Aim of the exercise. Exact duplicates of all entries are needed.

[Dataset excerpts]
Start of Block

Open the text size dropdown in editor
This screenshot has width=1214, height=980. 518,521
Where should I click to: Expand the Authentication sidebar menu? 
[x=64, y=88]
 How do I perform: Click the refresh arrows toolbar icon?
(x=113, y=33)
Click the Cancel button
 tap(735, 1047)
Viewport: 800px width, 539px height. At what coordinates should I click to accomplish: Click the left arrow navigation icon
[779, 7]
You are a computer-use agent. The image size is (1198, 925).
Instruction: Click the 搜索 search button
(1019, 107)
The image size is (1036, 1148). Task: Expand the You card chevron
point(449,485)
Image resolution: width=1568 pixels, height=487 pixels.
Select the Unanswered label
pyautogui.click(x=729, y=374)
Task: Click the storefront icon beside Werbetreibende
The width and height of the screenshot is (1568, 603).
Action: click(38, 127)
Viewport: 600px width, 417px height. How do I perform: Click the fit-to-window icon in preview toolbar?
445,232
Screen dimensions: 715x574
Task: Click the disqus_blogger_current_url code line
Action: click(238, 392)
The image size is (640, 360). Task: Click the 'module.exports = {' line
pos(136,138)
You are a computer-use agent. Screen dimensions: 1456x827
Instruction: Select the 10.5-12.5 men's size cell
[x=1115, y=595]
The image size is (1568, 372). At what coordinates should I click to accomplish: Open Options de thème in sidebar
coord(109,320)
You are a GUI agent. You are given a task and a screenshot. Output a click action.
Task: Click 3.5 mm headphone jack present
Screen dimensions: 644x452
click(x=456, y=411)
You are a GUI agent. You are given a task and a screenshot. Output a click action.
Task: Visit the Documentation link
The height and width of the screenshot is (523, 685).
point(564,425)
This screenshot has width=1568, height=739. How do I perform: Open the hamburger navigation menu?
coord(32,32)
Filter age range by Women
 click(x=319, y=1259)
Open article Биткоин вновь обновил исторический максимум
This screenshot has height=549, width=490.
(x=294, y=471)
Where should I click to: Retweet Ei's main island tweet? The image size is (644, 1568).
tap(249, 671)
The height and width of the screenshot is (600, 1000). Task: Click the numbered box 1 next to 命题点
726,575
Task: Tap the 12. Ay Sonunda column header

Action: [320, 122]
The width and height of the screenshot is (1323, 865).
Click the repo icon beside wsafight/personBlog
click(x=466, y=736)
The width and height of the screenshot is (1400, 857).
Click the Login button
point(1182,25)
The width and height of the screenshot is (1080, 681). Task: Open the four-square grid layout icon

End of Block

Exercise response.
Open the text size dropdown in editor
This screenshot has width=1214, height=980. 518,521
Where should I click to: Expand the Authentication sidebar menu? 
[x=64, y=88]
 How do I perform: Click the refresh arrows toolbar icon?
(x=113, y=33)
Click the Cancel button
 tap(735, 1047)
Viewport: 800px width, 539px height. At what coordinates should I click to accomplish: Click the left arrow navigation icon
[779, 7]
You are a computer-use agent. The image size is (1198, 925).
Instruction: Click the 搜索 search button
(1019, 107)
The image size is (1036, 1148). Task: Expand the You card chevron
point(449,485)
Image resolution: width=1568 pixels, height=487 pixels.
Select the Unanswered label
pyautogui.click(x=729, y=374)
Task: Click the storefront icon beside Werbetreibende
The width and height of the screenshot is (1568, 603).
Action: click(38, 127)
Viewport: 600px width, 417px height. How do I perform: Click the fit-to-window icon in preview toolbar?
445,232
Screen dimensions: 715x574
Task: Click the disqus_blogger_current_url code line
Action: click(238, 392)
The image size is (640, 360). Task: Click the 'module.exports = {' line
pos(136,138)
You are a computer-use agent. Screen dimensions: 1456x827
Instruction: Select the 10.5-12.5 men's size cell
[x=1115, y=595]
The image size is (1568, 372). At what coordinates should I click to accomplish: Open Options de thème in sidebar
coord(109,320)
You are a GUI agent. You are given a task and a screenshot. Output a click action.
Task: Click 3.5 mm headphone jack present
Screen dimensions: 644x452
click(x=456, y=411)
You are a GUI agent. You are given a task and a screenshot. Output a click action.
Task: Visit the Documentation link
The height and width of the screenshot is (523, 685).
point(564,425)
This screenshot has width=1568, height=739. How do I perform: Open the hamburger navigation menu?
coord(32,32)
Filter age range by Women
 click(x=319, y=1259)
Open article Биткоин вновь обновил исторический максимум
This screenshot has height=549, width=490.
(x=294, y=471)
Where should I click to: Retweet Ei's main island tweet? The image size is (644, 1568).
tap(249, 671)
The height and width of the screenshot is (600, 1000). Task: Click the numbered box 1 next to 命题点
726,575
Task: Tap the 12. Ay Sonunda column header

Action: [320, 122]
The width and height of the screenshot is (1323, 865).
Click the repo icon beside wsafight/personBlog
click(x=466, y=736)
The width and height of the screenshot is (1400, 857).
Click the Login button
point(1182,25)
The width and height of the screenshot is (1080, 681). Task: Open the four-square grid layout icon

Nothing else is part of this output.